> RECORDS PROVIDED:
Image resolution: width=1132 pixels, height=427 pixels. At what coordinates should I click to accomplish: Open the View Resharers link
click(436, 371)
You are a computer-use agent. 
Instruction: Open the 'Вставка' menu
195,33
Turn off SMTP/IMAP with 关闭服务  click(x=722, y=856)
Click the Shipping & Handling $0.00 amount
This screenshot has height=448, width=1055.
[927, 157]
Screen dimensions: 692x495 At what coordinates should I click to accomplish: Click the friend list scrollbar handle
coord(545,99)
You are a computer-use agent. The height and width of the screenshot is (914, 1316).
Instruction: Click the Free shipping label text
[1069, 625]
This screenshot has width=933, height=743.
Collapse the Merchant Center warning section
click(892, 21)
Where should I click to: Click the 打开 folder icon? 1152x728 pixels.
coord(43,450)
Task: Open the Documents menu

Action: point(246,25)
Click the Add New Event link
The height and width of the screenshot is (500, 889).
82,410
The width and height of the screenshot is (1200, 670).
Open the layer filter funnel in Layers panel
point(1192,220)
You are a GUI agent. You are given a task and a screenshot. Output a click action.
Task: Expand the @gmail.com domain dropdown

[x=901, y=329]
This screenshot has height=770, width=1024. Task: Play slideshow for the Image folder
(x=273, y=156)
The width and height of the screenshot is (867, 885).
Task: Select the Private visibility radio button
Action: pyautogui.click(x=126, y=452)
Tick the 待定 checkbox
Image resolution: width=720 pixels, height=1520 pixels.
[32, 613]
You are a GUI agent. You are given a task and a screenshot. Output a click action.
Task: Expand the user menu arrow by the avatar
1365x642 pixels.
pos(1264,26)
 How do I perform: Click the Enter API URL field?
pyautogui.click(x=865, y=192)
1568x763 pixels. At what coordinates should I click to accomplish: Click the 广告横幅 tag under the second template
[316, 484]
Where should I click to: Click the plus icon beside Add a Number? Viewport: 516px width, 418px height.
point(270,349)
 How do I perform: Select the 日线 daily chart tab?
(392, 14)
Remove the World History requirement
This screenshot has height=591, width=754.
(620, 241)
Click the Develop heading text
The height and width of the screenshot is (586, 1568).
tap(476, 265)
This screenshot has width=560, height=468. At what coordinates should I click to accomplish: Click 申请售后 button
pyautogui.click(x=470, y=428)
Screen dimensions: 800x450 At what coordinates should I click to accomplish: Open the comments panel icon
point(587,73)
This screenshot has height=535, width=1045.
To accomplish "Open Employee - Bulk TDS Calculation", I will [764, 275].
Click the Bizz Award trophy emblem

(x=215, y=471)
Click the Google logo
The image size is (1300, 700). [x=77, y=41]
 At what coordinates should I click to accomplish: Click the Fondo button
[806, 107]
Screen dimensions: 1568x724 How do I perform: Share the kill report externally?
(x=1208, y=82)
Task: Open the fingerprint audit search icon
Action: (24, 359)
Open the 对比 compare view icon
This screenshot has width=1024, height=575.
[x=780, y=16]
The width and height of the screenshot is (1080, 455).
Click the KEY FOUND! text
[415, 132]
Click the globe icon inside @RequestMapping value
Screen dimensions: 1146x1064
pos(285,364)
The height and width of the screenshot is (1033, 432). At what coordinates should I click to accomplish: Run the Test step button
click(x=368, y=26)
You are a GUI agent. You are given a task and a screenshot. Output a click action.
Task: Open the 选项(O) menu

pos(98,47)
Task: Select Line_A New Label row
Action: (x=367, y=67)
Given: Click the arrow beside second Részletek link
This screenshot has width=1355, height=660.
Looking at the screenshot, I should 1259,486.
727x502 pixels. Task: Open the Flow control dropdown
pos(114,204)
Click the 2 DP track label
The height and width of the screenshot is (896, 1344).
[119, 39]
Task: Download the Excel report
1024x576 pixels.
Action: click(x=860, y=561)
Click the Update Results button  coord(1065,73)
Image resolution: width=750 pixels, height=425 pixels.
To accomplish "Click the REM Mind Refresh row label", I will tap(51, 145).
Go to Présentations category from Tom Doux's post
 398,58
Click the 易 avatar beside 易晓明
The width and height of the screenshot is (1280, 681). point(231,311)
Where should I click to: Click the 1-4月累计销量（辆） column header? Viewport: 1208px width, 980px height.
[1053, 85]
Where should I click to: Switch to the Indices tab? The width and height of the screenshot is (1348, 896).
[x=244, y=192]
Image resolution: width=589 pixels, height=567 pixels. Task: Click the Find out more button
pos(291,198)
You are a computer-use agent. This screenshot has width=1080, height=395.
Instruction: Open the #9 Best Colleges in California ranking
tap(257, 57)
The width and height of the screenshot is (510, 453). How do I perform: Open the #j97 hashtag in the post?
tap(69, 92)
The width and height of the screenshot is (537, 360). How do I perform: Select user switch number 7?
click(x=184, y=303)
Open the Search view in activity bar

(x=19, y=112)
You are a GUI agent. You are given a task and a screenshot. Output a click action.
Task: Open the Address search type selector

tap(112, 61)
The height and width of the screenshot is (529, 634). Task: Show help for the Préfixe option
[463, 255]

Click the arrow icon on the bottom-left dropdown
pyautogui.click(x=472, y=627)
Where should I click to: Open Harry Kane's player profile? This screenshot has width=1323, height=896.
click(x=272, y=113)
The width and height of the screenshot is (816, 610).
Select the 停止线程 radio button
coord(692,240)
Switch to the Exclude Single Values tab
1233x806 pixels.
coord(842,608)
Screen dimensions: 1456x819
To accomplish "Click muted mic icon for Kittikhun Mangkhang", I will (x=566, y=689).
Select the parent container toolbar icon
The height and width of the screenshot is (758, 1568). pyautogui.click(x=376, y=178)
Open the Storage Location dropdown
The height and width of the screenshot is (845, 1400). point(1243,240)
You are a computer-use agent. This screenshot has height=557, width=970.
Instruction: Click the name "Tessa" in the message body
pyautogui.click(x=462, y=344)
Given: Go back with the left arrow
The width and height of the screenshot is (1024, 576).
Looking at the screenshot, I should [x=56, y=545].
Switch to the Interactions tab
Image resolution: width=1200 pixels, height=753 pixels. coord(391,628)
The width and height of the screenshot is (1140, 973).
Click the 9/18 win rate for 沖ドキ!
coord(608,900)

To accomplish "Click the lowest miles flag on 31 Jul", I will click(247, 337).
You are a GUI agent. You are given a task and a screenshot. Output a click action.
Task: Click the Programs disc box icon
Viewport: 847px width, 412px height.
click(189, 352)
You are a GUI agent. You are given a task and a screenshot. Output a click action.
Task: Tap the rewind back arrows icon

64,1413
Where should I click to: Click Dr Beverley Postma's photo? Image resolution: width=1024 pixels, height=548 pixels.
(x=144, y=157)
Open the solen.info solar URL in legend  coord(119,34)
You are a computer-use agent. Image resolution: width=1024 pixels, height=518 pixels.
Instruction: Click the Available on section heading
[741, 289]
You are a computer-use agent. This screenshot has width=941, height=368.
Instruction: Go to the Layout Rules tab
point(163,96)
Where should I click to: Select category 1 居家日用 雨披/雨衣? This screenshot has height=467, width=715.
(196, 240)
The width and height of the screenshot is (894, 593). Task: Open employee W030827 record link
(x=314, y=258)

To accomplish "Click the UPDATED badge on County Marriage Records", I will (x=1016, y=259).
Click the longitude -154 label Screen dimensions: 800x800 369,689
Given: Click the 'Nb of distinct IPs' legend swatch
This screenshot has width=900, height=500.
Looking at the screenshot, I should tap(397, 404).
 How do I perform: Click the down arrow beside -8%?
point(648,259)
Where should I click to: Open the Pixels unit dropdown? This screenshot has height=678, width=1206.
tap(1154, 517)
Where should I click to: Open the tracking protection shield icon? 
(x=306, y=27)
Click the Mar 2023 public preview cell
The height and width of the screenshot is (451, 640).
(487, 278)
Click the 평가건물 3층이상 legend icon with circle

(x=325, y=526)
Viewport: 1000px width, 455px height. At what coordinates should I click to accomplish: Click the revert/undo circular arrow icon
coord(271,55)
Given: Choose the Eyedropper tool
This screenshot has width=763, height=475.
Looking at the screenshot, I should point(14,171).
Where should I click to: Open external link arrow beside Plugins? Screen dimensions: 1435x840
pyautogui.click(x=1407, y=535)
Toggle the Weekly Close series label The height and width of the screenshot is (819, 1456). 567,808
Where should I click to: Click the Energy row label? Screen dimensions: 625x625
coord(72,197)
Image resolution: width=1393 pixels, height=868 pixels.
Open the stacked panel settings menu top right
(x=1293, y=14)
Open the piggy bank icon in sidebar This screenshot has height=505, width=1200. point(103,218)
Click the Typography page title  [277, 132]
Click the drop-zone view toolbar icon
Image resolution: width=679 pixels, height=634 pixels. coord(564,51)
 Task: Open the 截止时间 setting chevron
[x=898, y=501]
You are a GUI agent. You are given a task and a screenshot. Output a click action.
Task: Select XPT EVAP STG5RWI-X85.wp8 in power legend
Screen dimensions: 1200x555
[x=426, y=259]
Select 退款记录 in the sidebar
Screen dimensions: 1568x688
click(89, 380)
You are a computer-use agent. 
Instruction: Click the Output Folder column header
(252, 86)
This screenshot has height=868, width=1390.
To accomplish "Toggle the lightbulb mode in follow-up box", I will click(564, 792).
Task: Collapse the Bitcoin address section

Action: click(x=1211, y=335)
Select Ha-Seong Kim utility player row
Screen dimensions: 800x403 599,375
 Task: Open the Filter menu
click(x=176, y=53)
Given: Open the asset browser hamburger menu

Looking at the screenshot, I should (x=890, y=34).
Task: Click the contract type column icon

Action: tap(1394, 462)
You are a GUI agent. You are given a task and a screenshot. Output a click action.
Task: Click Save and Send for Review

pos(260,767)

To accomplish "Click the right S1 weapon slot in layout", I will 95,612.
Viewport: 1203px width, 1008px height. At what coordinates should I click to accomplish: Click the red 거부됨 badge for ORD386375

> GIVEN TASK: Copy the items exactly as they are, starting with the line that contains "Where should I click to: Open the Pixels" and going on through the line that contains "Open the piggy", both of those lines included.

> RIGHT ANSWER:
Where should I click to: Open the Pixels unit dropdown? This screenshot has height=678, width=1206.
tap(1154, 517)
Where should I click to: Open the tracking protection shield icon? 
(x=306, y=27)
Click the Mar 2023 public preview cell
The height and width of the screenshot is (451, 640).
(487, 278)
Click the 평가건물 3층이상 legend icon with circle

(x=325, y=526)
Viewport: 1000px width, 455px height. At what coordinates should I click to accomplish: Click the revert/undo circular arrow icon
coord(271,55)
Given: Choose the Eyedropper tool
This screenshot has width=763, height=475.
Looking at the screenshot, I should point(14,171).
Where should I click to: Open external link arrow beside Plugins? Screen dimensions: 1435x840
pyautogui.click(x=1407, y=535)
Toggle the Weekly Close series label The height and width of the screenshot is (819, 1456). 567,808
Where should I click to: Click the Energy row label? Screen dimensions: 625x625
coord(72,197)
Image resolution: width=1393 pixels, height=868 pixels.
Open the stacked panel settings menu top right
(x=1293, y=14)
Open the piggy bank icon in sidebar This screenshot has height=505, width=1200. point(103,218)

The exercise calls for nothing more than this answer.